Ministers finalised the principles for awarding the first round of £1.7 billion of Levelling Up funds only once they knew the identities and scores of shortlisted bidders – a situation that MP’s calls “unsatisfactory” in a report today, saying “DLUHC has past form with this”.

In November 2020 the House of Commons Public Accounts Committee reported that the selection process for awarding the Towns Fund had “not been impartial” and raised concerns about the lack of transparency over the towns selected. The Committee remains concerned over the timing of Ministerial input for funding awards, and also that realistic bids to the Levelling Up Fund have missed out at the expense of projects claiming to be ‘shovel-ready’ that have “since been beset with delays”.

In 2019, the committee highlighted how DLUHC did not know the impact of its £12 billion Local Growth Fund – but had also decided not to evaluate it, and says now that “accountability for levelling up outcomes remains unsatisfactory”.

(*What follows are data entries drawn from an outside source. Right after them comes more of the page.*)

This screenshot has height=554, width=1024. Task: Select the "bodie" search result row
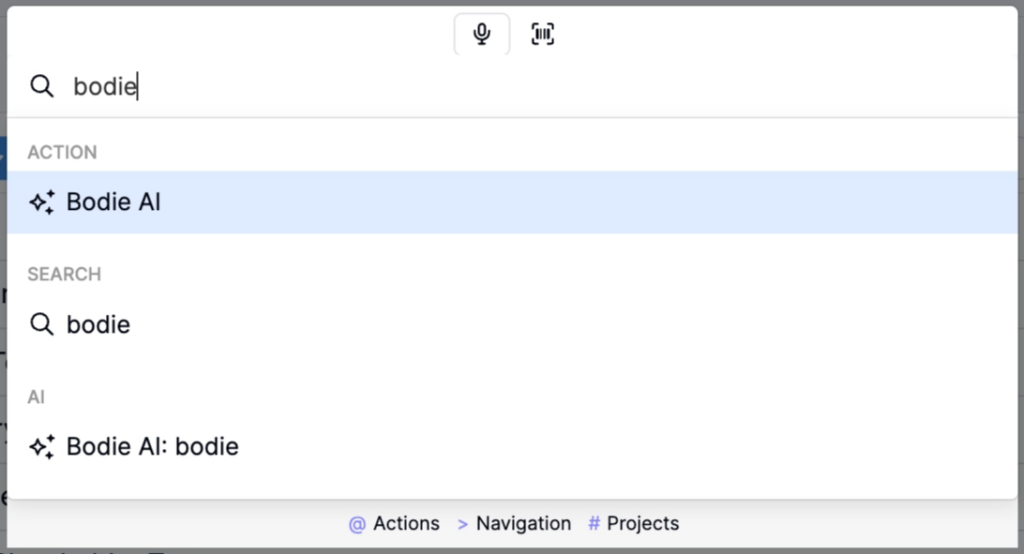pos(512,324)
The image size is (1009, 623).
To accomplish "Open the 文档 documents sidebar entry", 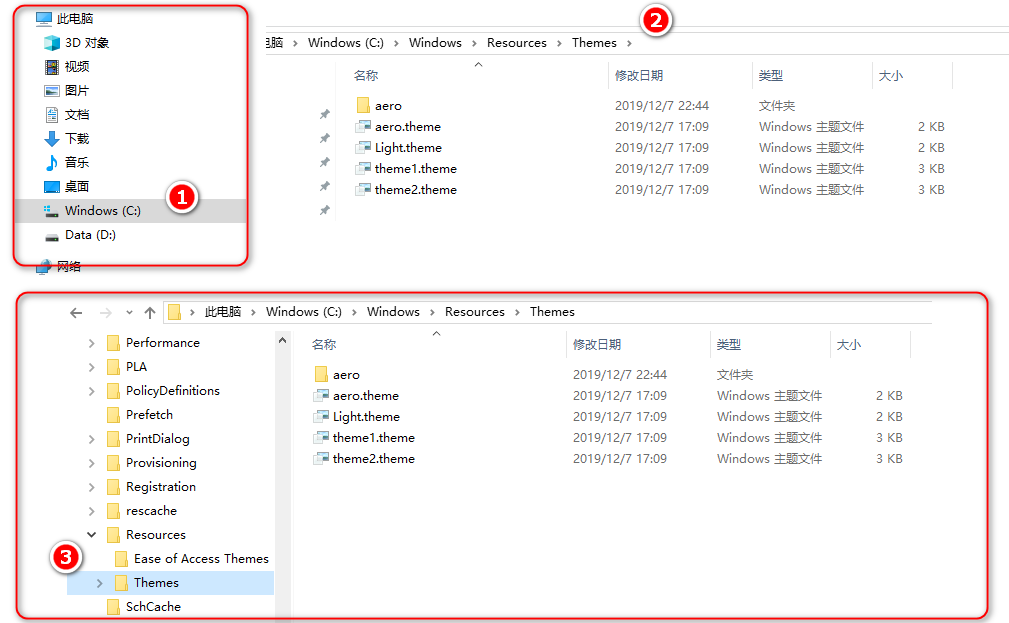I will (76, 115).
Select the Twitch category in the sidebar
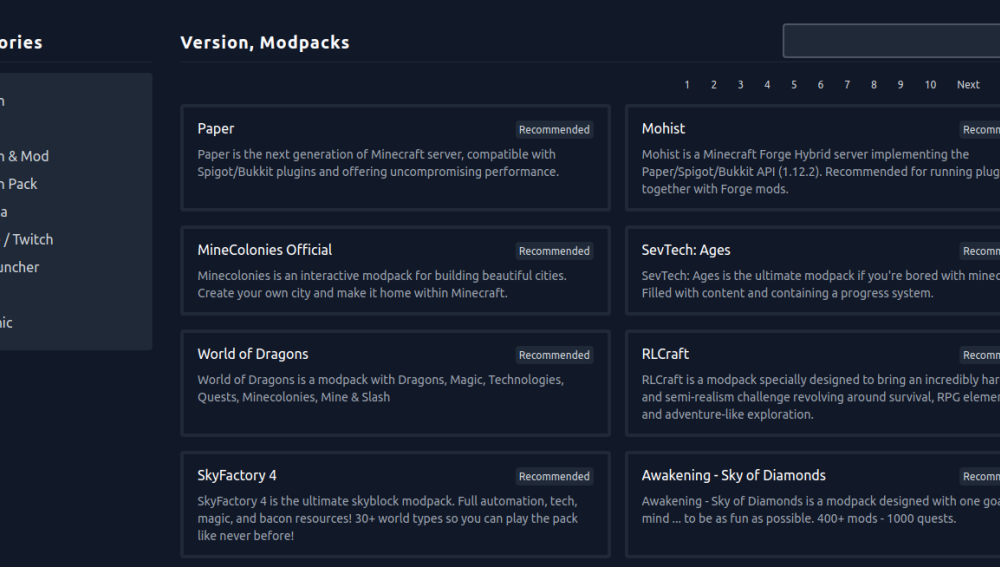The image size is (1000, 567). coord(30,239)
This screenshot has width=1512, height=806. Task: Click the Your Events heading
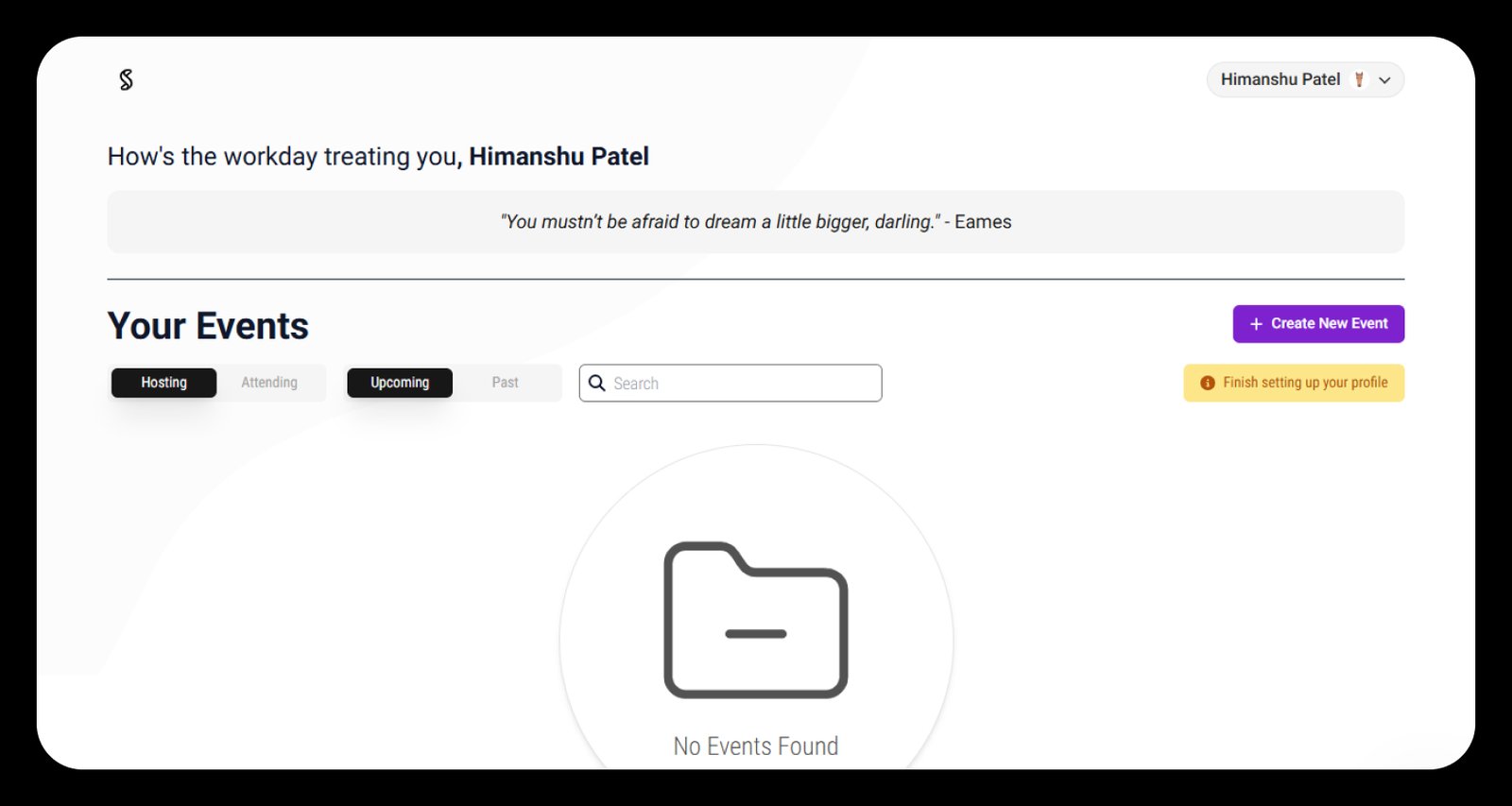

Government has spent billions on local growth policies over many years without “a strong understanding of what works” or how it will measure performance across different geographical areas and timescales and must “demonstrate how the priorities of the devolved administrations will be addressed” in local growth funds.

Dame Meg Hillier MP, Chair of the Public Accounts Committee, said:

“The PAC has reported too often on the problems the government has with delivery of its major projects, programmes and promises.

Without clear parameters, plans or measures of success it’s hard to avoid the appearance that government is just gambling taxpayers money on policies and programmes that are little more than a slogan, retrofitting the criteria for success and not even bothering to evaluate if it worked.

The nation is being squeezed harder than it has for decades, there is no more to throw away like this. The government must learn again to account to taxpayers for its use of their money.”